**The problem:** Copy out the material, from the line containing "The image size is (640, 640)." through the line containing "Action: (464, 94)", with both of those lines included and nothing else.

= = = = =

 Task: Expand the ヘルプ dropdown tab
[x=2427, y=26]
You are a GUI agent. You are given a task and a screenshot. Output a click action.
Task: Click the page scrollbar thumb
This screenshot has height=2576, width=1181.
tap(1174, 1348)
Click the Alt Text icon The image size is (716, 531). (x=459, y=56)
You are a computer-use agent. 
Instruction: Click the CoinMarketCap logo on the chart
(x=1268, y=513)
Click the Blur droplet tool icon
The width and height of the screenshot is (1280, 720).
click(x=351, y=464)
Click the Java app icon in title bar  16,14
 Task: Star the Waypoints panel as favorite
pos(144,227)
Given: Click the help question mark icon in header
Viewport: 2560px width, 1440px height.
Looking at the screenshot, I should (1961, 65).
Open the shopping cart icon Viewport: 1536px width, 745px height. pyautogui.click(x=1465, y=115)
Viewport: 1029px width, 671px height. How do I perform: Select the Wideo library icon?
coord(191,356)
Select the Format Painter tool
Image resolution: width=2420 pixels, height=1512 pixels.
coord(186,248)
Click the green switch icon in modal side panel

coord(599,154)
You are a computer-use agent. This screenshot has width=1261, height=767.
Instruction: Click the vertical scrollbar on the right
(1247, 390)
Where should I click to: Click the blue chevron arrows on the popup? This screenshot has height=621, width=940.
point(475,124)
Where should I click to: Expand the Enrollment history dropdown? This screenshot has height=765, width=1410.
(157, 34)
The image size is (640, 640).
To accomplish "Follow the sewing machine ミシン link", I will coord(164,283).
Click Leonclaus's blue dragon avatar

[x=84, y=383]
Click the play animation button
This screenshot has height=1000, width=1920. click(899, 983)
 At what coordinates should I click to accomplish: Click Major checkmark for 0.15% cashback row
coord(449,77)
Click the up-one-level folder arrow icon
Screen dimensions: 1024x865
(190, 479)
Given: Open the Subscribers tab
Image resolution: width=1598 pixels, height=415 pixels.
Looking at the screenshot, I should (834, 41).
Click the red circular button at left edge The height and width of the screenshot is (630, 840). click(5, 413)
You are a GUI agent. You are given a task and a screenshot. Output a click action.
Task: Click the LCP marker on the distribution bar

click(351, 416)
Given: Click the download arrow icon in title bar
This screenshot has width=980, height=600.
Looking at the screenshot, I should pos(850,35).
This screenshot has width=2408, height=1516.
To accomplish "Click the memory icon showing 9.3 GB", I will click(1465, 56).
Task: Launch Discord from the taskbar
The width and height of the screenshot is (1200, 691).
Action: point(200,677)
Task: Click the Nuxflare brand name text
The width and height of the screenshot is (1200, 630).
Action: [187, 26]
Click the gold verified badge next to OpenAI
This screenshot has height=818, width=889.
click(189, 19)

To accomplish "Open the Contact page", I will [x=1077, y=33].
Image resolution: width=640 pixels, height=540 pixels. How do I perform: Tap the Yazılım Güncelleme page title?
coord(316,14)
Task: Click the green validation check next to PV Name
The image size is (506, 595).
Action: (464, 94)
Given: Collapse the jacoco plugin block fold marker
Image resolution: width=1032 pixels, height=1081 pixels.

= = = = =

**Solved problem:**
The image size is (640, 640).
To accomplish "Follow the sewing machine ミシン link", I will coord(164,283).
Click Leonclaus's blue dragon avatar

[x=84, y=383]
Click the play animation button
This screenshot has height=1000, width=1920. click(899, 983)
 At what coordinates should I click to accomplish: Click Major checkmark for 0.15% cashback row
coord(449,77)
Click the up-one-level folder arrow icon
Screen dimensions: 1024x865
(190, 479)
Given: Open the Subscribers tab
Image resolution: width=1598 pixels, height=415 pixels.
Looking at the screenshot, I should (834, 41).
Click the red circular button at left edge The height and width of the screenshot is (630, 840). click(5, 413)
You are a GUI agent. You are given a task and a screenshot. Output a click action.
Task: Click the LCP marker on the distribution bar

click(351, 416)
Given: Click the download arrow icon in title bar
This screenshot has width=980, height=600.
Looking at the screenshot, I should pos(850,35).
This screenshot has width=2408, height=1516.
To accomplish "Click the memory icon showing 9.3 GB", I will click(1465, 56).
Task: Launch Discord from the taskbar
The width and height of the screenshot is (1200, 691).
Action: point(200,677)
Task: Click the Nuxflare brand name text
The width and height of the screenshot is (1200, 630).
Action: [187, 26]
Click the gold verified badge next to OpenAI
This screenshot has height=818, width=889.
click(189, 19)

To accomplish "Open the Contact page", I will [x=1077, y=33].
Image resolution: width=640 pixels, height=540 pixels. How do I perform: Tap the Yazılım Güncelleme page title?
coord(316,14)
Task: Click the green validation check next to PV Name
The image size is (506, 595).
Action: (464, 94)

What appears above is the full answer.